Section 2 introduces a topology on the space $C^{\infty}(U)$ of smooth functions on an open subset of $\mathbb{R}^{N}$. The support of a continuous linear functional on $C^{\infty}(U)$ is defined and shown to be a compact subset of $U$. Accordingly, the continuous linear functionals are called distributions of compact support.

Section 3 studies weak and weak-star topologies in more detail. The main result is Alaoglu’s Theorem, which says that the closed unit ball in the weak-star topology on the dual of a normed linear space is compact. In an earlier chapter a preliminary form of this theorem was used to construct elements in a dual space as limits of weak-star convergent subsequences.

Section 4 follows Alaoglu’s Theorem along a particular path, giving what amounts to a first example of the Gelfand theory of Banach algebras. The relevant theorem, known as the Stone Representation Theorem, says that conjugate-closed uniformly closed subalgebras containing the constants in $B(S)$ are isomorphic via a norm-preserving algebra isomorphism to the space of all continuous functions on some compact Hausdorff space. The compact space in question is the space of multiplicative linear functionals on the subalgebra, and the proof of compactness uses Alaoglu’s Theorem.

Sections 5–6 return to the lines of study toward distributions and fixed-point theorems. Section 5 studies the relationship between convexity and the existence of separating linear functionals. The main theorem makes use of the Hahn–Banach Theorem. Section 6 introduces locally convex topological vector spaces. Application of the basic separation theorem from the previous section shows the existence of many continuous linear functionals on such a space.

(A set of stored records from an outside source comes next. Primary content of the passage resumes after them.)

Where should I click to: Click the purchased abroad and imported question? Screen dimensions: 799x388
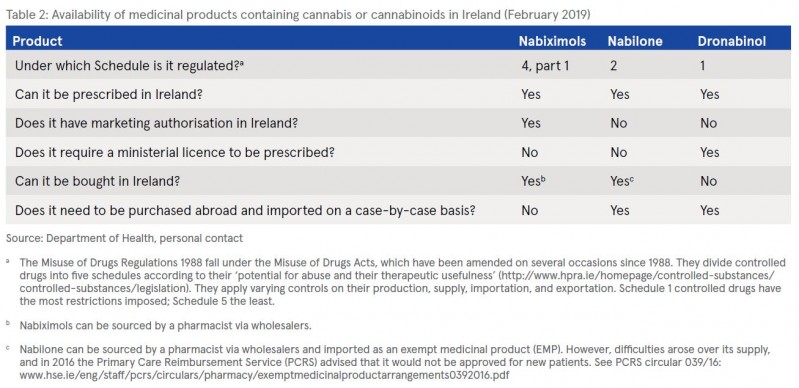[245, 210]
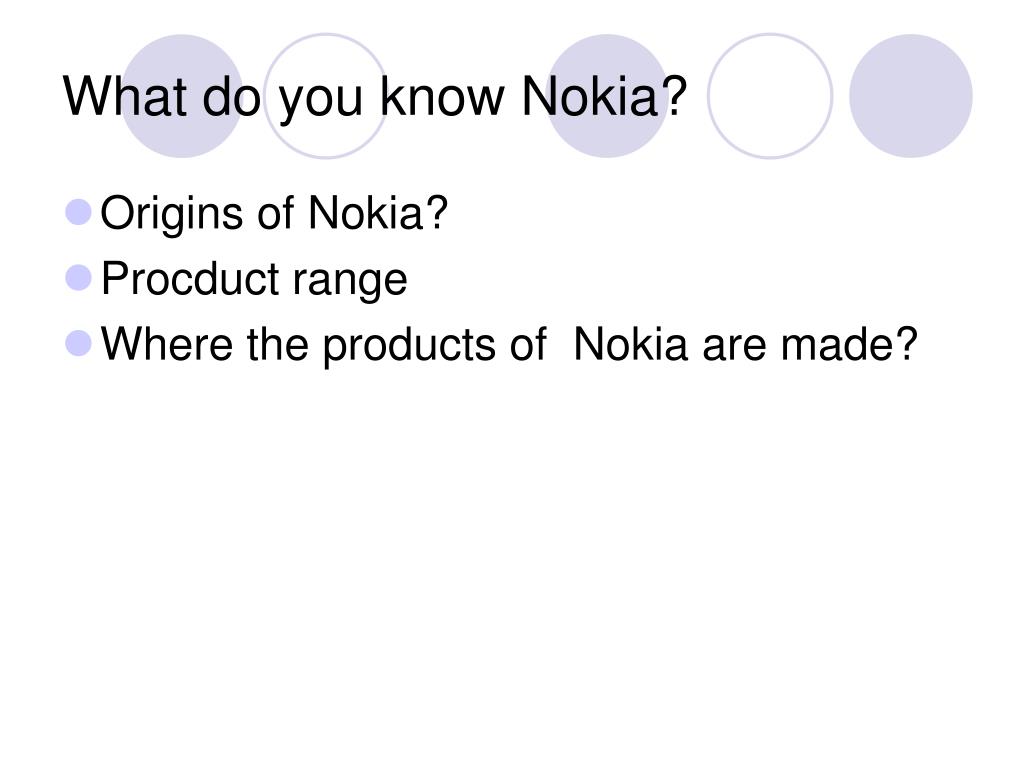Viewport: 1024px width, 768px height.
Task: Select the 'Origins of Nokia?' bullet text
Action: tap(274, 214)
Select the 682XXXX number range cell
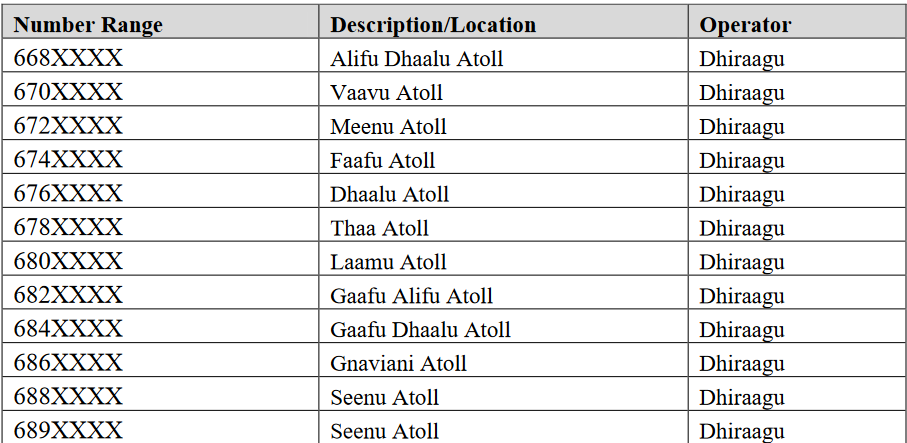Image resolution: width=907 pixels, height=443 pixels. (68, 296)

Section 7 specializes to the line of study via smooth functions and distributions. The topic is the introduction of a certain locally convex topology on the space $C^{\infty}_{\mathrm{com}}(U)$ of smooth functions of compact support on $U$. This is best characterized by a universal mapping property introduced in the section.

Sections 8–9 pursue locally convex spaces along the other line of study that split off in Section 5. Section 8 gives the Krein–Milman Theorem, which asserts the existence of a supply of extreme points for any nonempty compact convex set in a locally convex topological vector space. Section 9 relates compact convex sets to the subject of fixed-point theorems.

Section 10 takes up the abstract theory of Banach algebras, with particular attention to commutative $C^{*}$ algebras with identity. Three examples are the algebras characterized by the Stone Representation Theorem, any $L^{\infty}$ space, and any adjoint-closed commutative Banach algebra consisting of bounded linear operators on a Hilbert space and containing the identity.

Section 11 continues the investigation of the last of the examples in the previous section and derives the Spectral Theorem for bounded self-adjoint operators and certain related families of operators. Powerful applications follow from a functional calculus implied by the Spectral Theorem. The section concludes with remarks about the Spectral Theorem for unbounded self-adjoint operators.